DIRECTIONS FOR THIS TASK
Only the lines from the line containing "Viewport: 1340px width, 1010px height." to the end of the entries, both included, belong in your answer, and each must match exactly.
==== SUPPLIED MATERIAL ====
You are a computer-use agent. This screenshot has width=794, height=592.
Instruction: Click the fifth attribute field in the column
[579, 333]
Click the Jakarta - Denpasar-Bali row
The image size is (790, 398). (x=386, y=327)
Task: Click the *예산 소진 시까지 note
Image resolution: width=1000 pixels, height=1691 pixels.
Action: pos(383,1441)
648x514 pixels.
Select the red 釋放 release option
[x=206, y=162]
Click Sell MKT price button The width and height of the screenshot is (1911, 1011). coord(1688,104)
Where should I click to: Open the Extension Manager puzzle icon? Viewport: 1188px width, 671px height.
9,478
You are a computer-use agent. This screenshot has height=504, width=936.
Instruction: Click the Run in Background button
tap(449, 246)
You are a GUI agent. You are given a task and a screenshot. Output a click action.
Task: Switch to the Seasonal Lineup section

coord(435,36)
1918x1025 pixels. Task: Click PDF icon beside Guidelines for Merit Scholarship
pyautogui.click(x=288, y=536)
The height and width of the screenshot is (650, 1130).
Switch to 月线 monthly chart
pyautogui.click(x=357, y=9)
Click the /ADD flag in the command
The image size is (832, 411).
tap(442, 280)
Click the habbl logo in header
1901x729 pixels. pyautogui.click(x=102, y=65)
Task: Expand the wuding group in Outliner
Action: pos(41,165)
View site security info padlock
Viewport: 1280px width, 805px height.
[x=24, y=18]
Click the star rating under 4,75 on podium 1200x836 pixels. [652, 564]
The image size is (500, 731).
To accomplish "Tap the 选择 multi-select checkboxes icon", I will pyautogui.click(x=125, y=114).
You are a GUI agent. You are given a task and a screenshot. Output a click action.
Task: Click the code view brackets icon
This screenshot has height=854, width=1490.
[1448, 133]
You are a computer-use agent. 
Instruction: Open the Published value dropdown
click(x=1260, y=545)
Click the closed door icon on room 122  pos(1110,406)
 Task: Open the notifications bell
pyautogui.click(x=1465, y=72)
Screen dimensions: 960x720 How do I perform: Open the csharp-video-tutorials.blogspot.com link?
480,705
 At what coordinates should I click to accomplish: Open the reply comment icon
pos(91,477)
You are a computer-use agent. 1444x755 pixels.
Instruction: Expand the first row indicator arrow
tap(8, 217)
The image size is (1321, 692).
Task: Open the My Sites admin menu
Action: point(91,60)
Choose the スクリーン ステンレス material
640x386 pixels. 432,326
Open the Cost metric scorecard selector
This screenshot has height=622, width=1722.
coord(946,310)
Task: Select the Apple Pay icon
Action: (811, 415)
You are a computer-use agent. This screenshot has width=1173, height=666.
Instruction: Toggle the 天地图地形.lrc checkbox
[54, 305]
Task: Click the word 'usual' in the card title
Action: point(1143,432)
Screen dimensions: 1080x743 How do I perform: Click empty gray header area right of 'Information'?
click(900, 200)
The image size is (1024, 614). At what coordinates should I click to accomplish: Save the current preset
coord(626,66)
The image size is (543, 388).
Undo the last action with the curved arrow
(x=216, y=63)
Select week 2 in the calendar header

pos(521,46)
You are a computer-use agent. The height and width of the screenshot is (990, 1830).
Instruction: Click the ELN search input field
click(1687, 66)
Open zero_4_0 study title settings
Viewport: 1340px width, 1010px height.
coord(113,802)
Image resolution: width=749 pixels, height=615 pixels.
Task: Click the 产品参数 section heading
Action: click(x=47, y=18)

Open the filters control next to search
====
ANSWER TO THIS TASK
Viewport: 1340px width, 1010px height.
coord(113,802)
Image resolution: width=749 pixels, height=615 pixels.
Task: Click the 产品参数 section heading
Action: click(x=47, y=18)

Open the filters control next to search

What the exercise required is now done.